**What is required**
Your answer must be the full set of entries, repeated exactly.
--- Data to use ---
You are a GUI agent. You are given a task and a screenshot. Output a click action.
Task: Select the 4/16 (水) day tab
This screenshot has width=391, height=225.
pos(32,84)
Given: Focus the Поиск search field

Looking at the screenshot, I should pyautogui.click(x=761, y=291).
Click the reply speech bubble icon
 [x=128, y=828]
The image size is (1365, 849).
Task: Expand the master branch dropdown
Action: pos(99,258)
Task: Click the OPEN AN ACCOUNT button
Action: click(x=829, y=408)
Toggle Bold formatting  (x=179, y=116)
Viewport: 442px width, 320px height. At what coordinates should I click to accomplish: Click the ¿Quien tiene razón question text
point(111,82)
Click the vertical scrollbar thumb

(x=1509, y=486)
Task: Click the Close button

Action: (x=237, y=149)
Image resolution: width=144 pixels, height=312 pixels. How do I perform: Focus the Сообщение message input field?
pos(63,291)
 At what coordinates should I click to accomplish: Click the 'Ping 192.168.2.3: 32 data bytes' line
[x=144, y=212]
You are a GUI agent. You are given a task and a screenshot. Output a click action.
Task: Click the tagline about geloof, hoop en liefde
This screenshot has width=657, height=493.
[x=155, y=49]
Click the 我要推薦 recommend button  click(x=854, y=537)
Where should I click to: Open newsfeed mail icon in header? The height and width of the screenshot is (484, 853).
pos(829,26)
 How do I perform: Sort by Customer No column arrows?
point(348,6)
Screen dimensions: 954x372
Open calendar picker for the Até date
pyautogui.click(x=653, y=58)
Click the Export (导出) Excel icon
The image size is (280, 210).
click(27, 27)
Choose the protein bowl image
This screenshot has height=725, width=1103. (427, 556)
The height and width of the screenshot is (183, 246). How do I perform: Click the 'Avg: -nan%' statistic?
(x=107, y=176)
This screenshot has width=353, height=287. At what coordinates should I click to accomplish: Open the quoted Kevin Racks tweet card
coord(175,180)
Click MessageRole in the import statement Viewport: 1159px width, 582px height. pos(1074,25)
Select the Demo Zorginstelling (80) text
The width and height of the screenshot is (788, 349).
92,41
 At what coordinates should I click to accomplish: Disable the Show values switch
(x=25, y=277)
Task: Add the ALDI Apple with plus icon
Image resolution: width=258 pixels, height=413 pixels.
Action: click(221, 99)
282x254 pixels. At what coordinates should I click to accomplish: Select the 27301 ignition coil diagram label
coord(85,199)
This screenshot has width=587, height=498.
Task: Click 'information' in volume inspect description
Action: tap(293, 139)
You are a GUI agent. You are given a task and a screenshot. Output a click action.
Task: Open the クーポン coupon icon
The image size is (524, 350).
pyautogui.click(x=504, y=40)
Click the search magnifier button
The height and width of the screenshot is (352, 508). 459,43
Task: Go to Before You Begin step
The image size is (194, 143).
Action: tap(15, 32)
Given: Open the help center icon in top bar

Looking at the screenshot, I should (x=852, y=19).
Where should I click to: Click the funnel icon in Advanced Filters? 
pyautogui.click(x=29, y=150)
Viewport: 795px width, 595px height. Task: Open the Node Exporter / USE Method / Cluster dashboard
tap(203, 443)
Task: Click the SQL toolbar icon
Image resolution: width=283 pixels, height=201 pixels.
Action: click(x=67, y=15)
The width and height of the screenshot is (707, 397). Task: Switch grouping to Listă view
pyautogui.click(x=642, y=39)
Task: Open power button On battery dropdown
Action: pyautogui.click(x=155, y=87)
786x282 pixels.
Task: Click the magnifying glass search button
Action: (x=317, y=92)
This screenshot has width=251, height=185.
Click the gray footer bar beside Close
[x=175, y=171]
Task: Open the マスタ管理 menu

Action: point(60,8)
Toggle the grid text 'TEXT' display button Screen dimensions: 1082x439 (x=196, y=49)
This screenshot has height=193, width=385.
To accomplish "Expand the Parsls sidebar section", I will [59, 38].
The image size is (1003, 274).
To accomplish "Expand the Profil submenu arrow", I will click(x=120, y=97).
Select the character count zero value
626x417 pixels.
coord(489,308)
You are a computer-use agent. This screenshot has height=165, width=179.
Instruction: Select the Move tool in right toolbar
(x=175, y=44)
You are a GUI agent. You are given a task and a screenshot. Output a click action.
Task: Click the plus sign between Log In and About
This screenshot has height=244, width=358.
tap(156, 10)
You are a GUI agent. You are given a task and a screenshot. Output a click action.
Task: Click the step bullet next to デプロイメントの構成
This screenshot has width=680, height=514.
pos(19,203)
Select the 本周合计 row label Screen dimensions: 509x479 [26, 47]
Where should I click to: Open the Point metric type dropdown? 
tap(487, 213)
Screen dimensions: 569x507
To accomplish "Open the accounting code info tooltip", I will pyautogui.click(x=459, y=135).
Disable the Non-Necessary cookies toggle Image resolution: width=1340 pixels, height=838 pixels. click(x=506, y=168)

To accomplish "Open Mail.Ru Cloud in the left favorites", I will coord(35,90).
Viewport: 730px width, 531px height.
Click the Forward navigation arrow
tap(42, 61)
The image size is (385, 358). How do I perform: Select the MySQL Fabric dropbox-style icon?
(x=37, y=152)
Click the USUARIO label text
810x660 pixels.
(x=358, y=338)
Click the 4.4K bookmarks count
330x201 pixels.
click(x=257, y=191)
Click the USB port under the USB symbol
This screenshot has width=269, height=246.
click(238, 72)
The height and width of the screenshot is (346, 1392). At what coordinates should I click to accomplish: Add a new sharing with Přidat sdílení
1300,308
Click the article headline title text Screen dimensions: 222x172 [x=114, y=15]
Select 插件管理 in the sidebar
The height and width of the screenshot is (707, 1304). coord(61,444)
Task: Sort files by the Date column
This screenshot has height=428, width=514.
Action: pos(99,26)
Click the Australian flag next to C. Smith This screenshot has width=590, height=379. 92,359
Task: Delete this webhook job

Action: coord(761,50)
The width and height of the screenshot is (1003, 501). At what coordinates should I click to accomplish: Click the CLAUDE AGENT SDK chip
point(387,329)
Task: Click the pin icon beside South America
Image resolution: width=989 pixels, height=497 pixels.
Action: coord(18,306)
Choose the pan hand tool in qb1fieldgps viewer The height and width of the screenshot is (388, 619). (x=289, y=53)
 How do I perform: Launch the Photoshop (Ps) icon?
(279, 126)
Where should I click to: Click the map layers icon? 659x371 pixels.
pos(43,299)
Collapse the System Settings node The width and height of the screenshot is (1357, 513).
---
**Task result**
You are a GUI agent. You are given a task and a screenshot. Output a click action.
Task: Select the 4/16 (水) day tab
This screenshot has width=391, height=225.
pos(32,84)
Given: Focus the Поиск search field

Looking at the screenshot, I should pyautogui.click(x=761, y=291).
Click the reply speech bubble icon
 [x=128, y=828]
The image size is (1365, 849).
Task: Expand the master branch dropdown
Action: pos(99,258)
Task: Click the OPEN AN ACCOUNT button
Action: click(x=829, y=408)
Toggle Bold formatting  (x=179, y=116)
Viewport: 442px width, 320px height. At what coordinates should I click to accomplish: Click the ¿Quien tiene razón question text
point(111,82)
Click the vertical scrollbar thumb

(x=1509, y=486)
Task: Click the Close button

Action: (x=237, y=149)
Image resolution: width=144 pixels, height=312 pixels. How do I perform: Focus the Сообщение message input field?
pos(63,291)
 At what coordinates should I click to accomplish: Click the 'Ping 192.168.2.3: 32 data bytes' line
[x=144, y=212]
You are a GUI agent. You are given a task and a screenshot. Output a click action.
Task: Click the tagline about geloof, hoop en liefde
This screenshot has width=657, height=493.
[x=155, y=49]
Click the 我要推薦 recommend button  click(x=854, y=537)
Where should I click to: Open newsfeed mail icon in header? The height and width of the screenshot is (484, 853).
pos(829,26)
 How do I perform: Sort by Customer No column arrows?
point(348,6)
Screen dimensions: 954x372
Open calendar picker for the Até date
pyautogui.click(x=653, y=58)
Click the Export (导出) Excel icon
The image size is (280, 210).
click(27, 27)
Choose the protein bowl image
This screenshot has height=725, width=1103. (427, 556)
The height and width of the screenshot is (183, 246). How do I perform: Click the 'Avg: -nan%' statistic?
(x=107, y=176)
This screenshot has width=353, height=287. At what coordinates should I click to accomplish: Open the quoted Kevin Racks tweet card
coord(175,180)
Click MessageRole in the import statement Viewport: 1159px width, 582px height. pos(1074,25)
Select the Demo Zorginstelling (80) text
The width and height of the screenshot is (788, 349).
92,41
 At what coordinates should I click to accomplish: Disable the Show values switch
(x=25, y=277)
Task: Add the ALDI Apple with plus icon
Image resolution: width=258 pixels, height=413 pixels.
Action: click(221, 99)
282x254 pixels. At what coordinates should I click to accomplish: Select the 27301 ignition coil diagram label
coord(85,199)
This screenshot has width=587, height=498.
Task: Click 'information' in volume inspect description
Action: tap(293, 139)
You are a GUI agent. You are given a task and a screenshot. Output a click action.
Task: Open the クーポン coupon icon
The image size is (524, 350).
pyautogui.click(x=504, y=40)
Click the search magnifier button
The height and width of the screenshot is (352, 508). 459,43
Task: Go to Before You Begin step
The image size is (194, 143).
Action: tap(15, 32)
Given: Open the help center icon in top bar

Looking at the screenshot, I should (x=852, y=19).
Where should I click to: Click the funnel icon in Advanced Filters? 
pyautogui.click(x=29, y=150)
Viewport: 795px width, 595px height. Task: Open the Node Exporter / USE Method / Cluster dashboard
tap(203, 443)
Task: Click the SQL toolbar icon
Image resolution: width=283 pixels, height=201 pixels.
Action: click(x=67, y=15)
The width and height of the screenshot is (707, 397). Task: Switch grouping to Listă view
pyautogui.click(x=642, y=39)
Task: Open power button On battery dropdown
Action: pyautogui.click(x=155, y=87)
786x282 pixels.
Task: Click the magnifying glass search button
Action: (x=317, y=92)
This screenshot has width=251, height=185.
Click the gray footer bar beside Close
[x=175, y=171]
Task: Open the マスタ管理 menu

Action: point(60,8)
Toggle the grid text 'TEXT' display button Screen dimensions: 1082x439 (x=196, y=49)
This screenshot has height=193, width=385.
To accomplish "Expand the Parsls sidebar section", I will [59, 38].
The image size is (1003, 274).
To accomplish "Expand the Profil submenu arrow", I will click(x=120, y=97).
Select the character count zero value
626x417 pixels.
coord(489,308)
You are a computer-use agent. This screenshot has height=165, width=179.
Instruction: Select the Move tool in right toolbar
(x=175, y=44)
You are a GUI agent. You are given a task and a screenshot. Output a click action.
Task: Click the plus sign between Log In and About
This screenshot has height=244, width=358.
tap(156, 10)
You are a GUI agent. You are given a task and a screenshot. Output a click action.
Task: Click the step bullet next to デプロイメントの構成
This screenshot has width=680, height=514.
pos(19,203)
Select the 本周合计 row label Screen dimensions: 509x479 [26, 47]
Where should I click to: Open the Point metric type dropdown? 
tap(487, 213)
Screen dimensions: 569x507
To accomplish "Open the accounting code info tooltip", I will pyautogui.click(x=459, y=135).
Disable the Non-Necessary cookies toggle Image resolution: width=1340 pixels, height=838 pixels. click(x=506, y=168)

To accomplish "Open Mail.Ru Cloud in the left favorites", I will coord(35,90).
Viewport: 730px width, 531px height.
Click the Forward navigation arrow
tap(42, 61)
The image size is (385, 358). How do I perform: Select the MySQL Fabric dropbox-style icon?
(x=37, y=152)
Click the USUARIO label text
810x660 pixels.
(x=358, y=338)
Click the 4.4K bookmarks count
330x201 pixels.
click(x=257, y=191)
Click the USB port under the USB symbol
This screenshot has width=269, height=246.
click(238, 72)
The height and width of the screenshot is (346, 1392). At what coordinates should I click to accomplish: Add a new sharing with Přidat sdílení
1300,308
Click the article headline title text Screen dimensions: 222x172 [x=114, y=15]
Select 插件管理 in the sidebar
The height and width of the screenshot is (707, 1304). coord(61,444)
Task: Sort files by the Date column
This screenshot has height=428, width=514.
Action: pos(99,26)
Click the Australian flag next to C. Smith This screenshot has width=590, height=379. 92,359
Task: Delete this webhook job

Action: coord(761,50)
The width and height of the screenshot is (1003, 501). At what coordinates should I click to accomplish: Click the CLAUDE AGENT SDK chip
point(387,329)
Task: Click the pin icon beside South America
Image resolution: width=989 pixels, height=497 pixels.
Action: coord(18,306)
Choose the pan hand tool in qb1fieldgps viewer The height and width of the screenshot is (388, 619). (x=289, y=53)
 How do I perform: Launch the Photoshop (Ps) icon?
(279, 126)
Where should I click to: Click the map layers icon? 659x371 pixels.
pos(43,299)
Collapse the System Settings node The width and height of the screenshot is (1357, 513).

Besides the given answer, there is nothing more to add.